— Texte —
Edito - Taoufik Habaieb : Pugnacité, le maître-mot
Le quatrième et dernier trimestre de l’année est celui du rattrapage. Le regard rivé sur le tableau de bord, le chef d’entreprise est tétanisé par un bilan déficitaire. Le grand argentier, lui, est hanté par la dérive continue des finances publiques. Tous deux partagent le même souci, dans cette Tunisie en pleine turbulence, et avec de grosses craintes. Mais ils restent animés d’une lueur d’espoir : au moins, limiter les dégâts et stabiliser les tendances ; au mieux : les renverser favorablement.

— Données fournies —
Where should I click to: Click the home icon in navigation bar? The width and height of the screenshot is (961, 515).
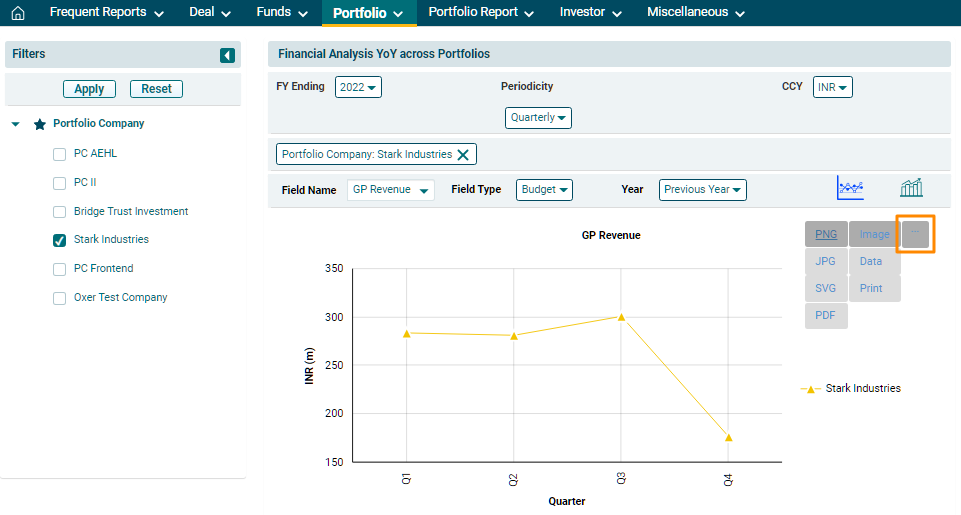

— Consignes à suivre —
Écrivez la suite de l'éditorial sur le dernier trimestre de l'année en Tunisie, en reprenant juste après sa dernière phrase.

— Réponse —
Si le chef d’entreprise ne peut plus rien espérer de l’État qui a fini d’être providence, il ne lui reste que de compter sur lui-même et sur ses équipes. C’est-à-dire traquer les coûts superflus, explorer d’autres gisements de croissance, innover, accroître la productivité, exporter sur d’autres marchés... En a-t-il les moyens et l’énergie nécessaires, lui qui est partagé entre la concurrence de la contrebande, les réclamations de ses banquiers et les revendications de ses salariés? A-t-il une alternative autre que de persévérer?
Le ministre des Finances ne maîtrise plus les fondamentaux des deniers publics. La spirale de l’endettement, l’envol de l’inflation, la dépréciation du dinar et l’assèchement des recettes fiscales et parafiscales le mettent chaque jour encore plus au pied du mur. Les fins de mois deviennent un véritable cauchemar, tant les demandes sont insatiables et les caisses dégarnies. Il doit pourtant s’ingénier pour payer. Son unique moyen pour boucher les trous est de persister dans l’effort et s’évertuer à mobiliser les fonds.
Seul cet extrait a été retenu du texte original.